Galliumnitrid auf Silizium (GaN on Si) birgt ein großes Potenzial für den Automobilmarkt, aber Analysten sehen dies eher als langfristige Überlegung, die in frühestens fünf Jahren im Umrichter zum Einsatz kommen könnte. Zwar wird in der Branche über GaN diskutiert, doch Teslas Bedarf an niedrigeren Kosten und hohen Stückzahlen macht es unwahrscheinlich, dass das Unternehmen eines Tages auf ein Material umsteigen wird, das wesentlich neuer und weniger etabliert ist als Siliziumkarbid.

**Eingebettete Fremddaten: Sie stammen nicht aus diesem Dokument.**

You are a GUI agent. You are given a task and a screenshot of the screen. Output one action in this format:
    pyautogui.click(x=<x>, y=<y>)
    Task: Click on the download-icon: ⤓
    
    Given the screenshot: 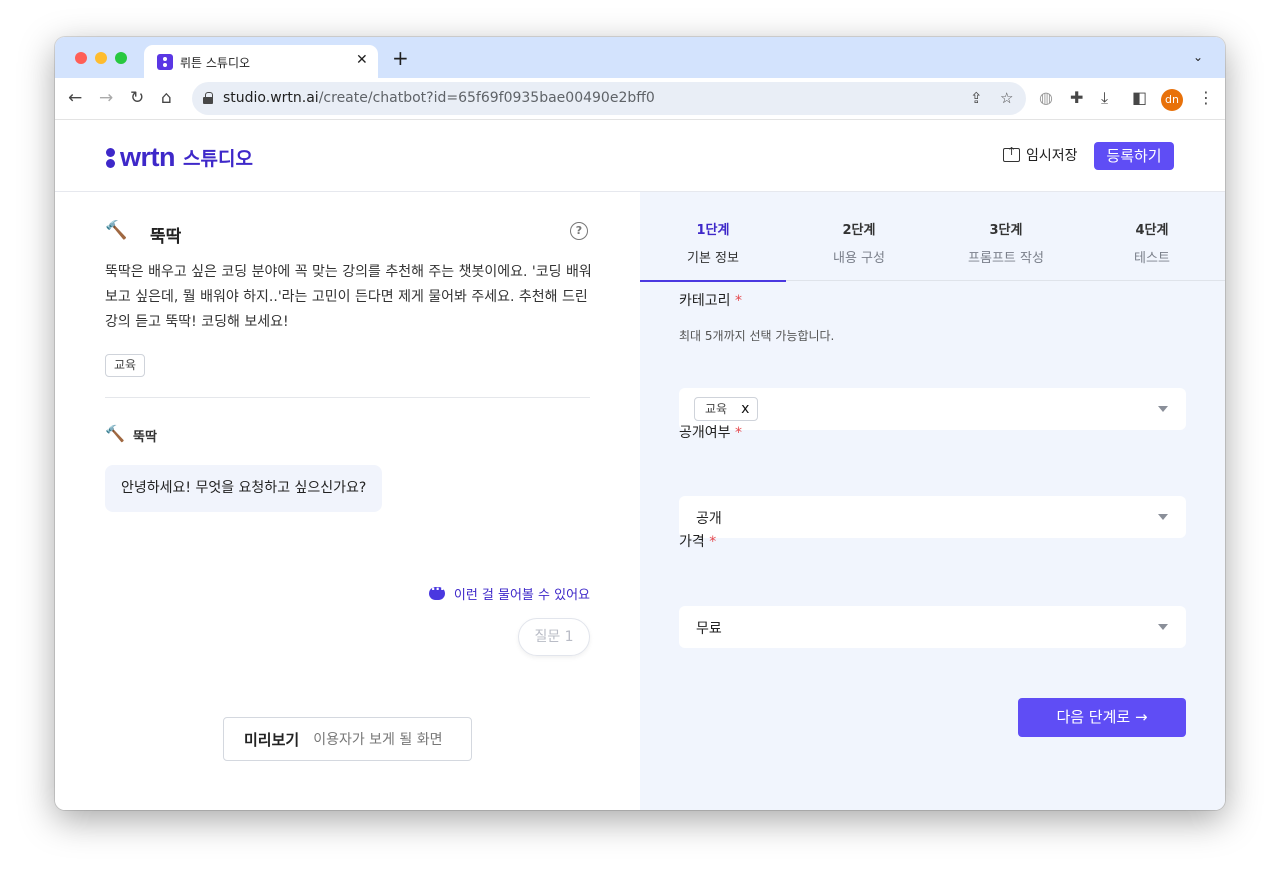 What is the action you would take?
    pyautogui.click(x=1104, y=98)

SiC-Kapazitäten für andere Bereiche

Obwohl der Trend zu höherer Integration den Bauelementemarkt nur geringfügig beeinflussen dürfte, könnte sich dies auf die Liefermengen von Wafern auswirken. Auch wenn die Auswirkungen nicht so dramatisch sind, wie viele im ersten Moment befürchteten, dürfte in jedem Szenario die Nachfrage nach Siliziumkarbid zurückgehen, was sich auf die Chiphersteller auswirken könnte.

Allerdings könnte dies das Angebot an SiC-Substraten für andere Märkte erhöhen, die in den letzten fünf Jahren neben dem Automobilmarkt ebenfalls gewachsen sind. Doch der Automobilmarkt war und ist der Haupttreiber für Siliziumkarbid und wird auch in Zukunft seinen großen Marktanteil behalten. Yole Intelligence erwartet, dass der Sektor bis 2028 rund 8 Mrd. US-Dollar erreichen wird. Daneben dürften aber die Bereiche Industrie, erneuerbare Energie und Verkehr in den nächsten Jahren alle erheblich wachsen – was durch niedrigere Kosten und einen besseren Zugang zur Materialversorgung alles andere als hilfreich sein wird.

Teslas Ankündigung hat die Branche zwar aufgeschreckt, doch bei näherer Betrachtung sind die Aussichten für Siliziumkarbid nach wie vor sehr vielversprechend.